Running away doesn't teach you to grow as a person. It doesn't teach resilience or perseverance or strength, which are all important qualities in life.

2. Your problems still exist in this new physical place.

Running away from my problems made me feel empowered. I could simply abandon all the parts of my life that didn't satisfy me. Didn't like a summer job? I could quit. Unsatisfied in a relationship? I could sabotage it and run for the hills.

I wrongly believed that my problems didn't exist in a new physical place. In reality, the things you're running from will linger beneath your mind's surface, haunting any new, relatively similar undertaking.

3. You apply a definitive solution to an ongoing problem.

When you run away, you attempt to tie up the loose ends before detangling them. You keep trying to pick up more things and don't understand why you're dropping them. 

Wouldn't life be too easy if solving problems meant you could simply get in your car or hop on a plane and leave? It doesn't take long to realize that emotional ties run deeper than that.

4. It wears away the present.

I've also learned that while you can avoid pain to a certain extent, you can't avoid the bleakness that accompanies it. The biggest danger from running away from your past is what it does to your present.
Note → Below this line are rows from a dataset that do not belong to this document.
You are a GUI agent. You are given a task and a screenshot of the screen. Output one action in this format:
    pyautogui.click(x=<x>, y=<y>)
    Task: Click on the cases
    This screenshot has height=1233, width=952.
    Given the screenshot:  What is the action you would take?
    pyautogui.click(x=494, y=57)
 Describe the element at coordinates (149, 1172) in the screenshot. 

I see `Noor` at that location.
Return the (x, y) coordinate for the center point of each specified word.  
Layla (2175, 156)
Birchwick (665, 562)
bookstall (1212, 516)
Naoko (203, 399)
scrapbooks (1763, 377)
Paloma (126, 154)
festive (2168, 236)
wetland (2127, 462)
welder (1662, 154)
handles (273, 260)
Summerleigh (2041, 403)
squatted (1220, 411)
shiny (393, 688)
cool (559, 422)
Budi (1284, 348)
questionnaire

It wears it away.

5. You become afraid to invest.

Unfortunately, I've become afraid to live anywhere or love anything completely. I've become afraid of investing myself into any experience or person. That's the real damage: when you're the person who runs away; you're never fully present anywhere.

6. You start running from yourself.

Running away from your problems leads to more and more problems. You lose sight of who you could've been if you'd actually committed to something, or stuck it out when the going got tough. Instead, you create a world that you have to tip-toe through because it's full of land mines that haven't been dealt with. 

If you're someone who runs away from their problems, my advice is to challenge yourself to stay. Leaving is comfortable, but staying is the challenge.

While you may not be able to go back and work through the issues you abandoned, you can start looking forward and being present in any new venture you take on. In the process, you'll realize that tying up loose ends is the only way to move forward.